In PostgreSQL, hash indexes have been fully WAL-logged and crash-safe since version 10, making them production-ready. MySQL's MEMORY engine supports hash indexes natively. However, hash indexes cannot support range queries, ordering, or partial matches, limiting their applicability.
Full-Text and Specialized Indexes
Standard B-tree indexes cannot efficiently search text content. Full-text indexes (GIN indexes in PostgreSQL, FULLTEXT indexes in MySQL) tokenize text content and build inverted indexes that support natural language search. For applications with search functionality, full-text indexes eliminate the need for external search engines in many cases.
Spatial data requires GiST indexes. JSON data benefits from GIN indexes in PostgreSQL. Each specialized index type is optimized for specific data access patterns that B-trees handle poorly.
Index Maintenance and Monitoring
Indexes are not set-and-forget. They require ongoing attention to remain effective.
Detecting Unused Indexes
Every index consumes storage and slows write operations. Indexes that no queries use are pure overhead. PostgreSQL's pg_stat_user_indexes view shows how many times each index has been scanned. Indexes with zero or near-zero scans over a meaningful period are candidates for removal.
Monitoring Index Bloat
B-tree indexes in PostgreSQL can become bloated over time as rows are updated and deleted. The dead tuples remain in the index until it is rebuilt. Monitoring index size relative to table size helps identify bloated indexes. The pgstattuple extension provides detailed bloat statistics.
Rebuilding Indexes
When an index becomes significantly bloated, rebuilding it reclaims space and restores performance. PostgreSQL's REINDEX CONCURRENTLY rebuilds indexes without locking the table, making it safe to run in production.
Common Indexing Mistakes
- Over-indexing: Creating indexes on every column slows writes and wastes storage. Index only columns that queries actually filter, sort, or join on.

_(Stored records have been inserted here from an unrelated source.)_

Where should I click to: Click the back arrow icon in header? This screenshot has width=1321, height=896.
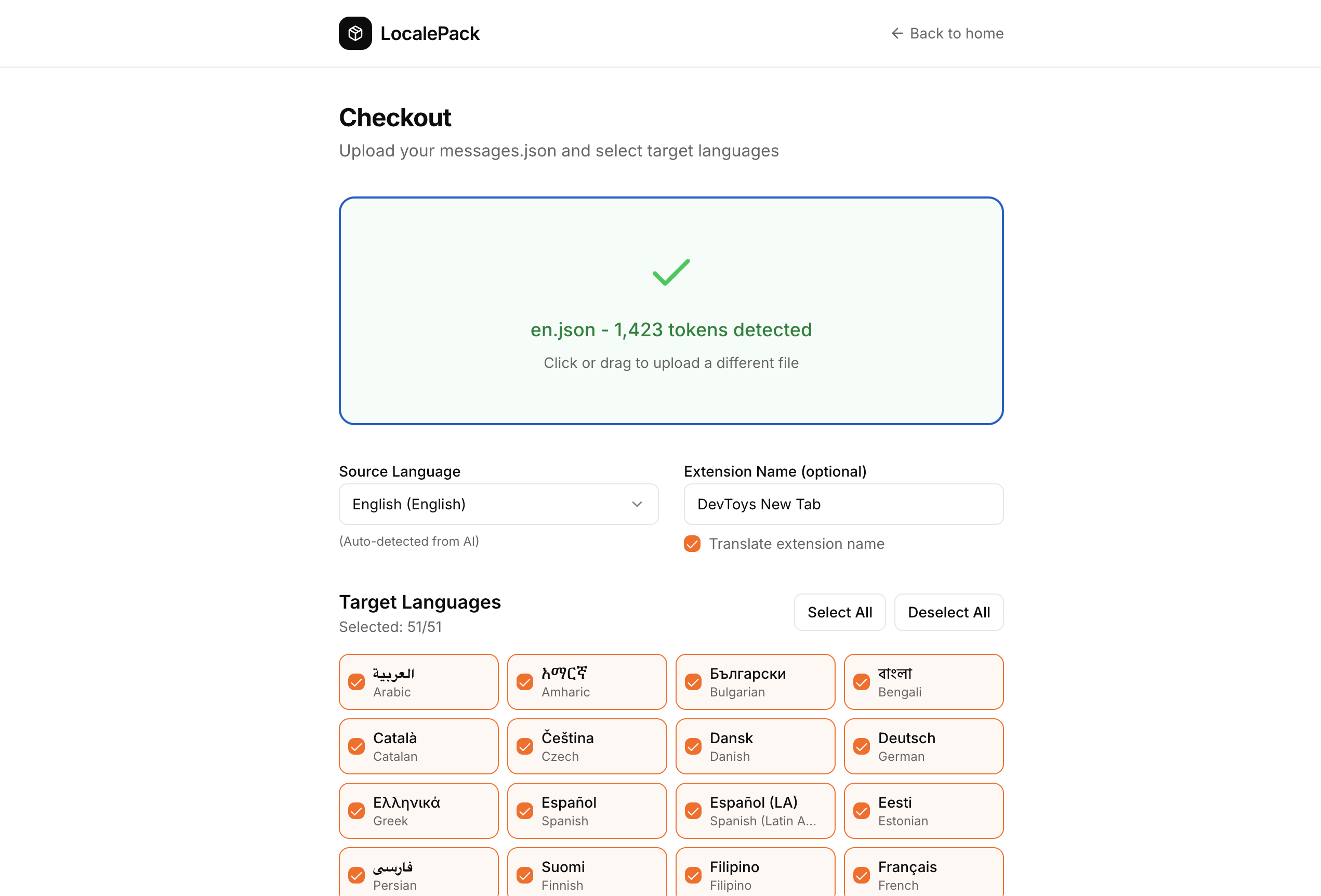897,34
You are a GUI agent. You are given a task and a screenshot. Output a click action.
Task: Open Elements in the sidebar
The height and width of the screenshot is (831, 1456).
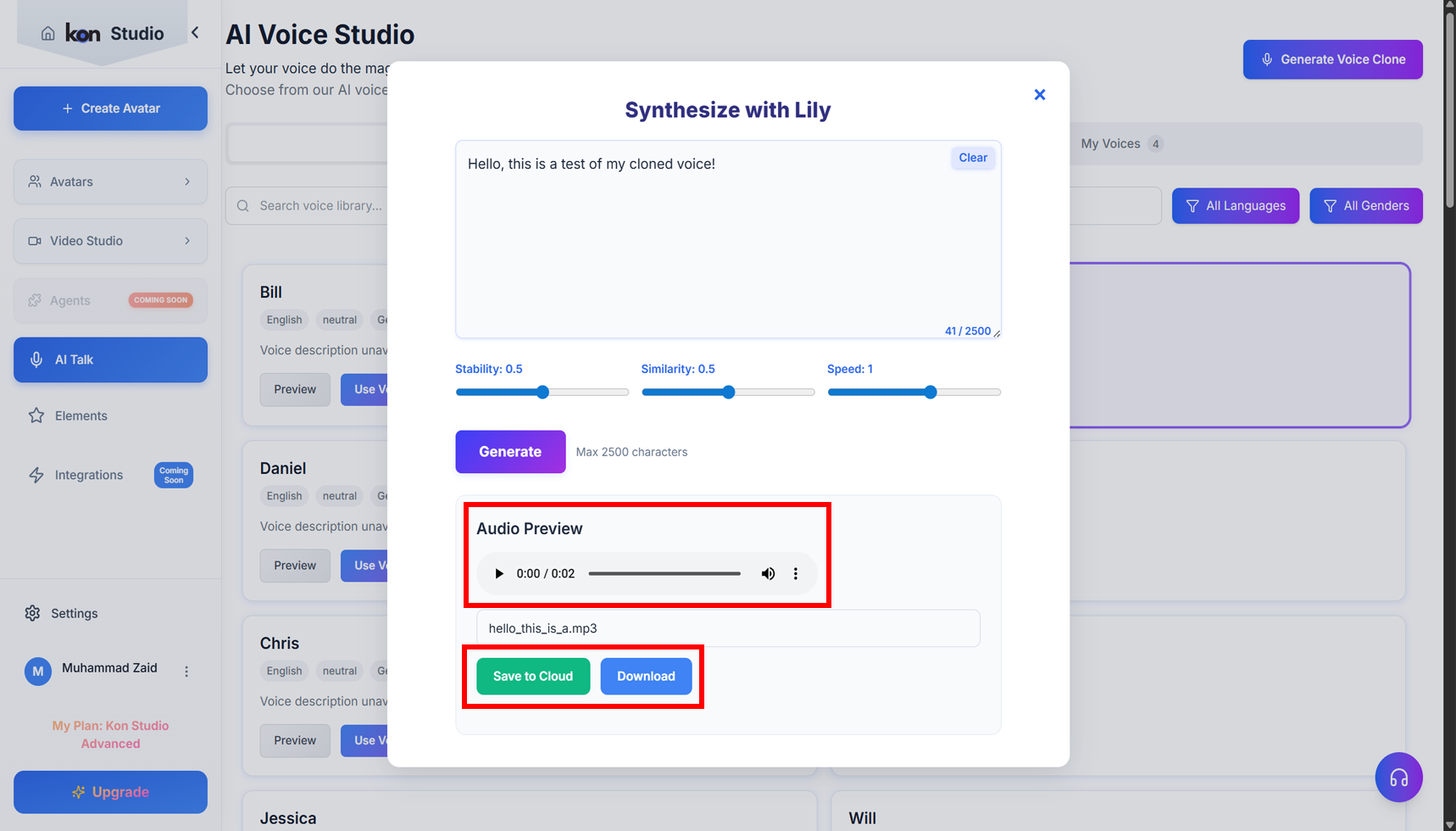tap(81, 416)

- Ignoring the query planner: Always verify with EXPLAIN that the database uses your index. The planner may choose a different strategy based on data distribution.
- Forgetting about writes: Every index adds overhead to INSERT, UPDATE, and DELETE operations. High-write tables need fewer, more targeted indexes.
- Indexing low-cardinality columns: Boolean columns and status fields with few distinct values rarely benefit from standalone indexes.
Database indexing is both a science and a craft. Start with your slowest queries, understand the access patterns, create targeted indexes, and measure the results. The payoff in application performance is almost always worth the investment in understanding how your database uses indexes.